One of my favorite e-mail pals is local math teacher Ken Sprague, Sr.
Here is a piece that he wrote for the education page in Monday’s AJC.
Enjoy and let’s discuss.
“Will I ever use this stuff?”
An honest answer for the vast majority of high school math students is “You probably won’t.”
That question and answer highlights the dilemma of secondary math education: connecting real-world social and economic benefit to the increasingly rigorous math curriculum taught in the high school classroom.
I teach high school math. My teaching career began as a social commitment after building a successful business.
I can’t remember one time during my business career that I used what I now teach to average high school students.
Imaginary numbers, conic sections, and rational functions aren’t the stuff of financial statements, contract negotiations, cash-flow and marketing.
Employer surveys suggest that my experience is commonplace. Robert Lerman, an economics professor and Urban Institute fellow, was quoted in a recent AJC “Learning Curve” column: “Despite the thrust to require algebra II in high school, only 0.09 percent (less than one in a thousand) of workplaces use it.”
Against that backdrop, the Georgia Department of Education heavily invested in the rollout over the past several years of new math standards (Math I, et al) that far exceed the scope and expectations of algebra II. The new math standards are hyped as integral to a “world-class education,” a nebulous phrase, tough to quantify, but having great public relations value.
The world-class education is to be a 21st-century “jobs machine!” Of course, there’s no way to accurately project future job growth due to the new math curriculum.
There is only puffery.
Unknown are the relative impacts of globalization draining jobs, the level of local business investment creating jobs and, significantly, the actual employer need for greater workforce math skills. The new math standards might prove out as a case of “all dressed up with no place to go.”

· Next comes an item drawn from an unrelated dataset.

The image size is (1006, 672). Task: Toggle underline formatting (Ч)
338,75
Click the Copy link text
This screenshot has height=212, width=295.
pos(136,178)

We do have algebra II as a touchstone for potential future workforce needs: If we equate workplaces to workers, a wildly optimistic ten-fold increase in workplaces requiring only algebra II would add fewer than one-in-100 workers to the workforce.
A more realistic two-fold increase in algebra II-workplaces adds one-in-500 workers to the workforce. That’s not a jobs machine.
Jobs-machine or not, inside the schoolhouse the new curriculum will exacerbate the achievement gap. Two distinct tracks — accelerated and non-accelerated — are built into the instructional system; the accelerated track operates at a 50 percent faster clip. In practice Accelerated Math I & II covers in two years the same content as [non-accelerated] Math I, II & III covers in three years. Hence, an achievement gap is a built-in feature of the two distinct tracks of math instruction. Kids entering the program behind fall farther behind.
On racially and economically diverse campuses, the two disparate classrooms with disparate expectations disproportionately divide along the lines of the usual suspects; white and affluent students in Accelerated Math I; Black, Latino, and poor students in Math I. In one example of which I’m particularly aware, only 2 percent of the school’s freshmen black males were enrolled in the accelerated track.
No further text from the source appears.